» **What is required**
Read the data below. Every line holding the string "agent" must be copied.

» **Record set**
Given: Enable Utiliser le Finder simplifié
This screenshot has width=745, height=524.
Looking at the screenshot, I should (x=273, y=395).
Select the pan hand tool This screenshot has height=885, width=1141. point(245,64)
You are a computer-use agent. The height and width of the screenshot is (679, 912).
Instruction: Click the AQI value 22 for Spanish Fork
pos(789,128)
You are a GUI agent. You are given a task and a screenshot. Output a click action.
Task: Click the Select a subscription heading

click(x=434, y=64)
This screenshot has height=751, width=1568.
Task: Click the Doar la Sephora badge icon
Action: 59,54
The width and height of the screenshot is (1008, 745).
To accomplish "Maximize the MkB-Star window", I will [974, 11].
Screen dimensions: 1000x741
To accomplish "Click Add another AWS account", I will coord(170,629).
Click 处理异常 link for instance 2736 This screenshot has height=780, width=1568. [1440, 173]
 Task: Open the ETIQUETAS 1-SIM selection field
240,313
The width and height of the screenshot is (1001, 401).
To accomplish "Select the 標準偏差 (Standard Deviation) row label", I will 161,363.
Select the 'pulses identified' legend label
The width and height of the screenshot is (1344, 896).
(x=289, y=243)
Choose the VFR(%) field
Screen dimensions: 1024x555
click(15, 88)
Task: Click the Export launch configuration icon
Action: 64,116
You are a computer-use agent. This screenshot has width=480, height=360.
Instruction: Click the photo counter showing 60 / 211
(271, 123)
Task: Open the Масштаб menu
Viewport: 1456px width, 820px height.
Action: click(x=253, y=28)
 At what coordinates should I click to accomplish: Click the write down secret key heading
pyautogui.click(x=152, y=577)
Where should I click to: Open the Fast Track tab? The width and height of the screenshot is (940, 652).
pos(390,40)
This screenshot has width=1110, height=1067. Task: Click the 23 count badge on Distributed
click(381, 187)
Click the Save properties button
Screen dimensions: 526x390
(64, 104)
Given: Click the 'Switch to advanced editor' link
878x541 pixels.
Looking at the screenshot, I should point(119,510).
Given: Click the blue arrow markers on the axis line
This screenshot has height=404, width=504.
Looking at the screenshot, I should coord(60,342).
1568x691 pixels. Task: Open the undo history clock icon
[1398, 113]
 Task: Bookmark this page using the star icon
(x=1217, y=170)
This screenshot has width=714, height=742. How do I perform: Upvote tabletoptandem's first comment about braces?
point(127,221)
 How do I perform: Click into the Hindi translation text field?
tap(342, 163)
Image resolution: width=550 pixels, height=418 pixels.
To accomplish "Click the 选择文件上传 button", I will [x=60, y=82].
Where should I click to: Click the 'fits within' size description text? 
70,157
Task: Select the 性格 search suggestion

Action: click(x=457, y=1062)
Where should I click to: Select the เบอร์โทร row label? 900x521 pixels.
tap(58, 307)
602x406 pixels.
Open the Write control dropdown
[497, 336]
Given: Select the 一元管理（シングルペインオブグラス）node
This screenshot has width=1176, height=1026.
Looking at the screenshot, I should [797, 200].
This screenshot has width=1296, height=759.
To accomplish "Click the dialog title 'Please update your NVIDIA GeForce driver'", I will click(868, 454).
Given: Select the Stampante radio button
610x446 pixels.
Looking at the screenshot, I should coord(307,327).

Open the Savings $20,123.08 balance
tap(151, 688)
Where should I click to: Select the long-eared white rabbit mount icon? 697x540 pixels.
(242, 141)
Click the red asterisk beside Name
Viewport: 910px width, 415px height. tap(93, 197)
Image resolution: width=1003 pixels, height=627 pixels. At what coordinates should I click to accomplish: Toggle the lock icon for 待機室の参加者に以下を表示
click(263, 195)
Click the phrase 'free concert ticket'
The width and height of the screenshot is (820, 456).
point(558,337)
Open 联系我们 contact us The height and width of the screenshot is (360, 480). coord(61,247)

» **Written response**
You are a computer-use agent. The height and width of the screenshot is (679, 912).
You are a GUI agent. You are given a task and a screenshot. Output a click action.
You are a computer-use agent. This screenshot has width=480, height=360.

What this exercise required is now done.